**Work instruction:** The records follow. Count the lines holding "with" and give only the number.

---- Data to process

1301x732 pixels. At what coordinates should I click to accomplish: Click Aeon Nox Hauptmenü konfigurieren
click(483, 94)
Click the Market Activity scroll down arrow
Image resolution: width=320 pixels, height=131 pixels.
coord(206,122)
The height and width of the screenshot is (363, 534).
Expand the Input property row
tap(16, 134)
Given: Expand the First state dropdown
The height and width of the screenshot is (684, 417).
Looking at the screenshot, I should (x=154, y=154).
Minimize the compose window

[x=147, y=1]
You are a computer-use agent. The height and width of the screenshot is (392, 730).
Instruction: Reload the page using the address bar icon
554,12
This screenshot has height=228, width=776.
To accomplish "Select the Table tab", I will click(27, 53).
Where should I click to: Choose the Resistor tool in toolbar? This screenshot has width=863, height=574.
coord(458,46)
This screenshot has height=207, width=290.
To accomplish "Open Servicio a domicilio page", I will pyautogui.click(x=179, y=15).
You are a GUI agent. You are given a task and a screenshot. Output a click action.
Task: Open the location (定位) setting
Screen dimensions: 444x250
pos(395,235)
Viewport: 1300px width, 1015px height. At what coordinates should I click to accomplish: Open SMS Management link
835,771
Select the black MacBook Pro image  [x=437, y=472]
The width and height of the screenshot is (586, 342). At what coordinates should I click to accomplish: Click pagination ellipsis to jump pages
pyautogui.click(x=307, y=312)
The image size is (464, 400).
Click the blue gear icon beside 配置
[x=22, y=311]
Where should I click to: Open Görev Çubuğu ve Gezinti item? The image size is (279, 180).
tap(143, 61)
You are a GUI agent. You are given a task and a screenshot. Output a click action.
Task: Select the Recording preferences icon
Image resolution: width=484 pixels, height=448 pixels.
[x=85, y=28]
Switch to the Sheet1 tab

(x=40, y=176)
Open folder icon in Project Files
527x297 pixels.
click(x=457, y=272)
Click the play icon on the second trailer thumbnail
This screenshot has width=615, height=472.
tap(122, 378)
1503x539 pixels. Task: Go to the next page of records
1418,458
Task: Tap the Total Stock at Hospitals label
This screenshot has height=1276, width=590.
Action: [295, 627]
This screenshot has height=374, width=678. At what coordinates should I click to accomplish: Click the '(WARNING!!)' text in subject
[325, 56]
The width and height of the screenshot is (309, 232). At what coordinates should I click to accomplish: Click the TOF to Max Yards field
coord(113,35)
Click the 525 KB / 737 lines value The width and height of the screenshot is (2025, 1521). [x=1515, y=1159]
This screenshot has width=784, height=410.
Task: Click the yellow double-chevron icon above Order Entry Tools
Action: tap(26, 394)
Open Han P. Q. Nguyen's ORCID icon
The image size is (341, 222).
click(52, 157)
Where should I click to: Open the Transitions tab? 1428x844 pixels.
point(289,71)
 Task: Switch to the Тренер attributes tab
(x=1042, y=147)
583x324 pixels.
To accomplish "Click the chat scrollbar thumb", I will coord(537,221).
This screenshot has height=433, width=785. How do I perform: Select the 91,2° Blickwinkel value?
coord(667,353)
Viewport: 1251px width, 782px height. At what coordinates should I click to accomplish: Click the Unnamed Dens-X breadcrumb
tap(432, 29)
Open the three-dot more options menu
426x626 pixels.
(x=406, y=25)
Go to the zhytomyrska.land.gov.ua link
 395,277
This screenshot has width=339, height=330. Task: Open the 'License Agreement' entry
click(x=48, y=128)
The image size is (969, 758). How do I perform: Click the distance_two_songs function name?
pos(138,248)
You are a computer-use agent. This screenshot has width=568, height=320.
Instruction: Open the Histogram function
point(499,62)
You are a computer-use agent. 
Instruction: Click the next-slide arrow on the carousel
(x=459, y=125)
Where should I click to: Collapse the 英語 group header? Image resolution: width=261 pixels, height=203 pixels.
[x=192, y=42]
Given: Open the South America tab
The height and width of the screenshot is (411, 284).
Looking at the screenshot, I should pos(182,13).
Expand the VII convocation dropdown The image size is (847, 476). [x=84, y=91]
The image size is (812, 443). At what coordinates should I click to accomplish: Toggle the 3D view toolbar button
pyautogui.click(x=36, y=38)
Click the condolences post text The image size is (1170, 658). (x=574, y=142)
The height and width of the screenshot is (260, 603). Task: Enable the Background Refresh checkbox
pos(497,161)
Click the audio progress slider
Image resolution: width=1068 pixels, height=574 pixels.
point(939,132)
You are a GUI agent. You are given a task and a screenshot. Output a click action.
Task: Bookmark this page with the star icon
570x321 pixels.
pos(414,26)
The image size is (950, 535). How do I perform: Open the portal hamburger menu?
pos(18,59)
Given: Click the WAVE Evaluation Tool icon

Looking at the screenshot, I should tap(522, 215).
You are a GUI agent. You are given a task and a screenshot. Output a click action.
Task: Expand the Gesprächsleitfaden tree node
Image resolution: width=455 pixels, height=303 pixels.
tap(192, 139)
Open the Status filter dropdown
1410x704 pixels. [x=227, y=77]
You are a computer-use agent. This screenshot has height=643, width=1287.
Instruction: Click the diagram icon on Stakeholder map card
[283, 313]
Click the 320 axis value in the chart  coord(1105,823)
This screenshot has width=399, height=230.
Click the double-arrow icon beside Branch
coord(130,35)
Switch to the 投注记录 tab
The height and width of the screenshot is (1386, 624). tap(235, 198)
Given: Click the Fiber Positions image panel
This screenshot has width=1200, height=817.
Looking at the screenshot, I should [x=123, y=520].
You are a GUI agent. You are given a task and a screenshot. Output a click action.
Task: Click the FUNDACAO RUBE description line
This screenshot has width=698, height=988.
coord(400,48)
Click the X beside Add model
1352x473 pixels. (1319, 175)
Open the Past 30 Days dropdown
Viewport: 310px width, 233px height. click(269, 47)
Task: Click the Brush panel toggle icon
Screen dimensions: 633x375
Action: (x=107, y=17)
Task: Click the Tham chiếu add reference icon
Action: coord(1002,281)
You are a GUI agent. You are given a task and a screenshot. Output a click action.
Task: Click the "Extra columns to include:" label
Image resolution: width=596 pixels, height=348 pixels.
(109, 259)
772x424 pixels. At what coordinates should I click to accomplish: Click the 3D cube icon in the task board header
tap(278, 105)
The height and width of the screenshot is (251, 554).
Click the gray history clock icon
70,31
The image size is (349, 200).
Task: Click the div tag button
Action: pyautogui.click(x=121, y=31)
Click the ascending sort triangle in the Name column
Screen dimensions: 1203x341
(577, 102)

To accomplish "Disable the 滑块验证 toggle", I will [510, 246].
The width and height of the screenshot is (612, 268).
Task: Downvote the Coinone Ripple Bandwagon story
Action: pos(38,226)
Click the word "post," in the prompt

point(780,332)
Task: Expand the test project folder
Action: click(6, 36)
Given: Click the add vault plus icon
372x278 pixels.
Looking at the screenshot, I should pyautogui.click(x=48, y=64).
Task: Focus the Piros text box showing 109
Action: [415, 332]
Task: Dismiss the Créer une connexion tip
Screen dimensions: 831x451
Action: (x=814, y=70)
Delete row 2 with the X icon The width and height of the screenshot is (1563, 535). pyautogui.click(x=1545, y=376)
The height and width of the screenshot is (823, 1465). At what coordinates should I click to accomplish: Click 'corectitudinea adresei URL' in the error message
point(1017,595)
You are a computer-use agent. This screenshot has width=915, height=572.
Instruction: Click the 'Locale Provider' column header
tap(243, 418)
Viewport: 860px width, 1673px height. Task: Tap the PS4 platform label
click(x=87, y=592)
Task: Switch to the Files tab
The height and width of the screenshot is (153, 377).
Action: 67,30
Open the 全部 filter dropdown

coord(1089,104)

--------

**Solution for this task:** 2